How Pharmacy Companies Can Use AI-Powered Chat to Drive Patient Satisfaction with Iterative, In-the-Moment Analysis 

14 Aug, 2023 •

female pharmacist working in drug store.

Pharmacy companies can better understand and manage risk among patient populations by ‘chatting with their data’ to improve patient risk stratification as well as consultation and engagement efforts.  

Centers for Medicare and Medicaid Services (CMS) STAR ratings are focused on driving improvements in care quality. New fee-for-value legislative initiatives continue, and payors shift financial risk to Pharmacy Benefit Managers (PBMs) through risk-bearing contracts and Direct and Indirect Remuneration (DIRs) with quality standards.  

Also, pharmacies are looking for new ways to improve medication adherence outcomes and ratings. Therefore, pharmacies need to understand the patients more holistically. That is done through segmenting members based upon demographics, claim history, and social determinants of health.  

Predicting future health risks helps pharmacies achieve the best qualitative and cost-effective outcomes in patient care. And that helps to determine which patients are at higher risk for disease and what preventive care is appropriate. Ultimately, that means pharmacies can offer more personalized patient journeys to increase care quality and associated ratings. 

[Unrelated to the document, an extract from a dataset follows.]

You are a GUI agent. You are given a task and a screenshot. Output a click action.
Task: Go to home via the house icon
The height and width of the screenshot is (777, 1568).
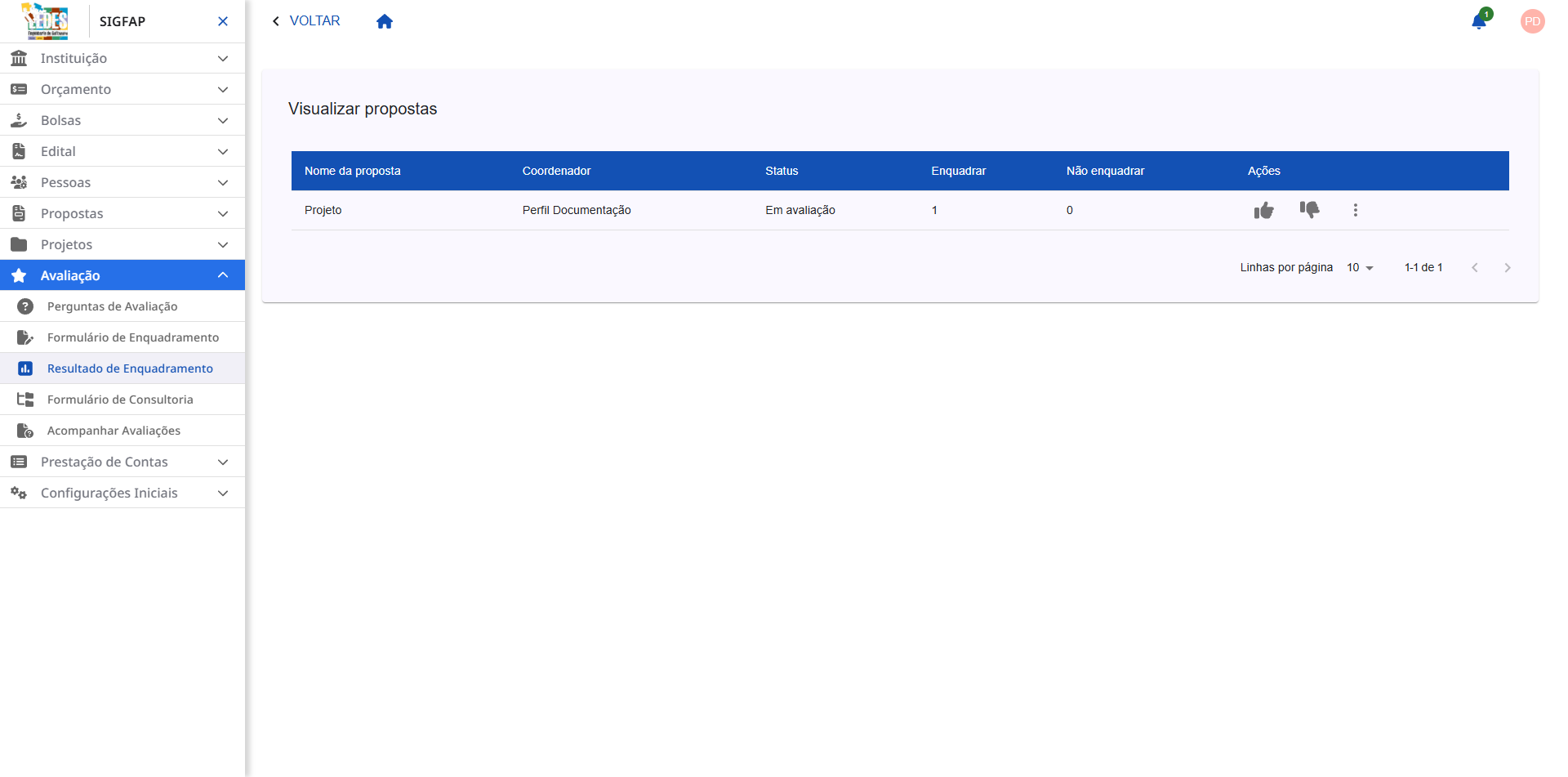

The challenge: “in-the-moment, iterative analysis.”  

To say the challenge is simply “ad hoc analysis” understates the data challenge. The ad hoc nature of analysis is also both iterative and “in-the-moment.” Examples of when “in-the-moment” analysis is required include the time when a patient requests a prescription to be filled until pick-up, conversations during meetings, phone calls with peers, an urgent follow-up request from an executive, and an ad hoc and urgent business requirement. And it is compounded by the requirement of both in-depth business intelligence (BI) skills and pharmacy data knowledge. The requirements cannot wait days for an ad hoc analysis by a BI or data team.  

BI reports often give a reasonable starting point for the investigation of an “in-the-moment” hypothesis. BI assets are developed by data analysis experts who understand the data well, and their efforts often solidly address the more obvious 80% of the reporting analysis requirements. But in many scenarios, the IT pharmacist or Informatics Pharmacist needs to go much deeper and pivot to many other related questions – all very quickly and iteratively, and in-the-moment.  

Pharmacy staff such as the IT Pharmacist or Informatics Pharmacist need to be able to analyze and segment the Patient Populations with “in-the-moment iterative analysis,” based upon factors such as Claim History, Demographics, and Social Determination of Health factors. 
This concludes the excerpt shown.